Other features, objects, and advantages of the invention will be
apparent from the description and drawings, and from the
claims.
BRIEF DESCRIPTION OF THE DRAWINGS
[0013] FIG. 1 is a schematic representation of an economized
refrigeration or air conditioning system employing the present
invention.
[0014] FIG. 2 is a partial schematic view of an alternate suction
line for the system of FIG. 1.
[0015] Like reference numbers and designations in the various
drawings indicate like elements.
DETAILED DESCRIPTION
[0016] FIG. 1, shows an exemplary closed refrigeration or air
conditioning system 10 based upon that of the '556 patent. The
system has a hermetic compressor 12, from which a compressor
discharge line 14 extends downstream to a condenser 16. An
intermediate line 18 extends downstream from the condenser to an
expansion device 20 and an evaporator 22. A suction line 24 extends
downstream from the evaporator to the compressor to complete the
main circuit/flowpath 25.
[0017] To form a bypass economizer circuit/flowpath 26, a line 27
branches off from line 18 and contains an expansion device 30 and
connects with the compressor 12 via a port 32 at a location
corresponding to an intermediate point in the compression process.
An economizer heat exchanger 40 is located such that the line 27,
downstream of the expansion device 30, and the line 18, upstream of
the expansion device 20, are in heat exchange relationship.

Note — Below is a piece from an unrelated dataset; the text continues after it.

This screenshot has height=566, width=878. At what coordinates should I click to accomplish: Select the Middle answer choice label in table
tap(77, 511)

Exemplary expansion devices 20 and 30 are electronic expansion
devices (EEV) and are illustrated as coupled to a control/system 44
(e.g., a microprocessor-based controller) for receiving control
inputs via control lines 45 and 46, respectively. The exemplary
control system 44 may receive inputs such as zone inputs from one
or more sensors 47 and external control inputs from one or more
input devices (e.g., thermostats 48). A bypass line 50 connects the
lines 27 and 24 downstream of the economizer heat exchanger 40 and
the evaporator 22, respectively. A solenoid valve 52 is located in
the line 50 and coupled to the control system 44 via a control line
54. A solenoid valve 56 in the line 27 is coupled to the control
system 44 via a control line 58.
[0018] Although an EEV 20 is discussed, any of a variety of
expansion devices may be used (e.g., a thermal expansion valve
(TXV), fixed orifice, or capillary tube). Although solenoid valves
are discussed, other electrically actuated valves may be used. Yet
other valves (e.g., pressure-actuated valves piloted by
electrically actuated valves) are possible.

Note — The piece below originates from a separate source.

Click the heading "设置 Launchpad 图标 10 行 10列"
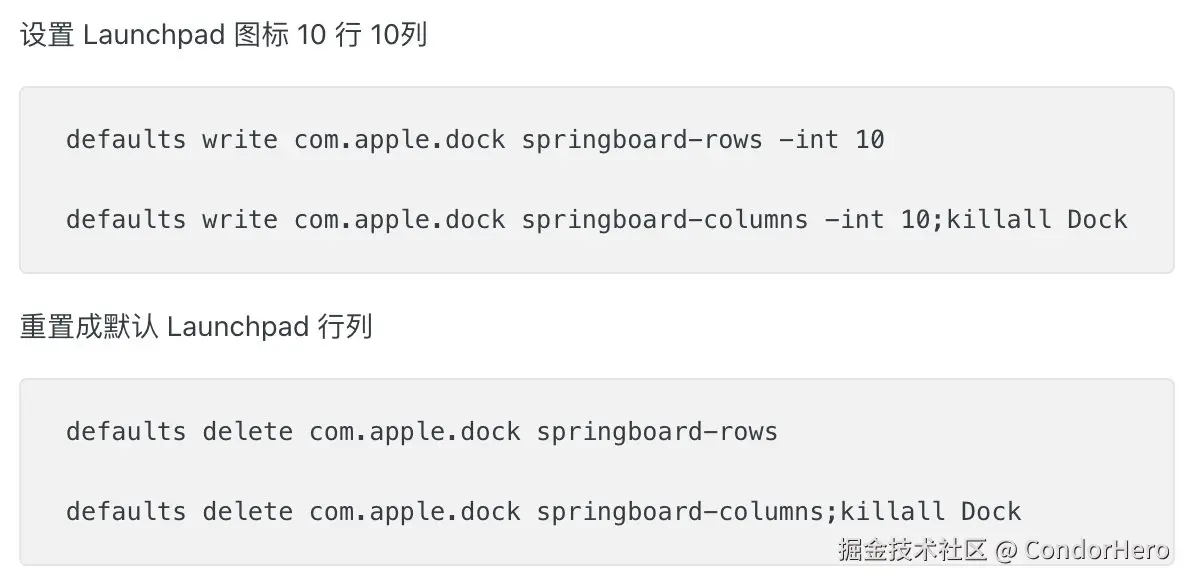The width and height of the screenshot is (1188, 582). (224, 36)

[0019] In the exemplary embodiment, a portion of the suction line
24 is bifurcated downstream of the evaporator 22 and upstream of
the intersection with the line 50 to form a pair of parallel
flowpath segments 60 and 62. In the exemplary embodiment, a
solenoid valve 64 is located in the first segment 60 and is coupled
to the control system 44 by a control line 66. A fixed restrictor
68 is located in the second segment 62. Such a restrictor may be
appropriate, for example, where the characteristic cross-section of
the tubing utilized is in excess of that providing a desired
effective cross-sectional area for the associated flowpath segment.
The restrictor, accordingly, provides the desired effective
area.
[0020] In normal, non-economized, operation of the system 10, the
valves 52 and 56 are closed and hot high pressure refrigerant gas
from the compressor 12 is supplied via the line 14 to the condenser
16 where the refrigerant gas condenses to a liquid. The liquid is
supplied via the line 18 and the idle economizer heat exchanger 40
to the EEV 20. The EEV 20 causes a pressure drop and partial
flashing of the liquid refrigerant passing therethrough. The
liquid-vapor mixture of refrigerant is supplied to the evaporator
where the liquid refrigerant evaporates to cool the required space
and the resultant gaseous refrigerant is supplied to the compressor
via the suction line 24 to complete the main cycle.

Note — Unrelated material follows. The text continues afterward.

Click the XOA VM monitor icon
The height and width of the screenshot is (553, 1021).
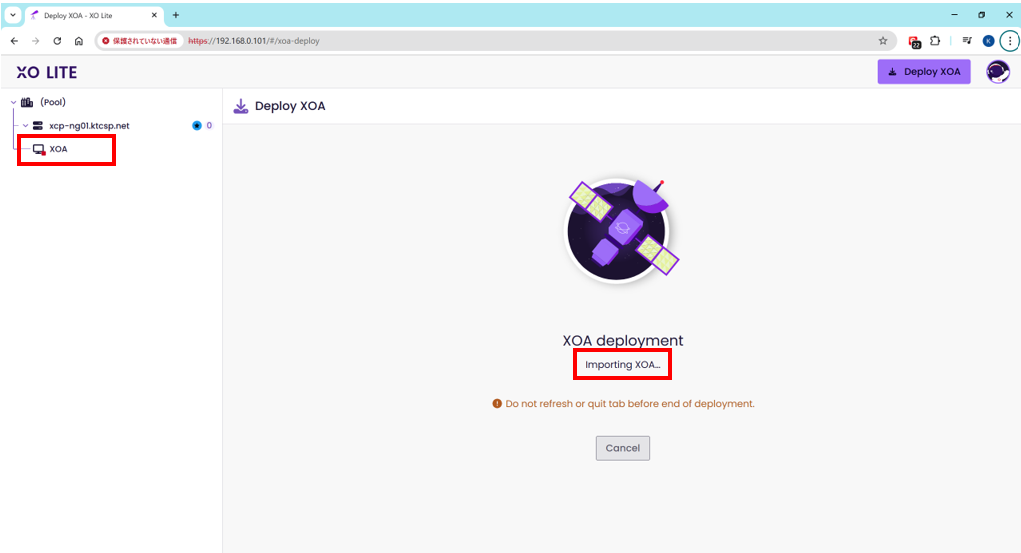(x=39, y=149)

[0021] The operation described above is conventional and the
cooling capacity of the system could be conventionally controlled
by turning the compressor on and off, normally in response to
inputs from a thermostat or other control device. Pursuant to the
teachings of the present invention, the solenoid valve 64 may be
rapidly pulsed between open and closed conditions to control the
capacity of the compressor 12. Modulation is achieved by
controlling the percentage of the time that the valve 64 is open
and closed.
[0022] In an exemplary implementation, the valve 56 is a normally
closed valve (i.e., when not energized it is closed and when
energized it is open) for safety. If the valve 56 was normally
open, during a compressor off cycle there would be the possibility
of liquid refrigerant migrating back to the compressor through the
economizer line which could contribute to a potentially damaging
flooded start of the compressor. Having the valve 56 closed when
de-energized helps prevent this. Also, if the valve 56 were to
fail, it would fail with the economizer circuit off which results
in reduced system capacity and efficiency but avoids other
potentially damaging problems with compressor power draw or liquid
migration during certain operating conditions. In an exemplary
implementation, the valve 64 is a normally open valve for safety.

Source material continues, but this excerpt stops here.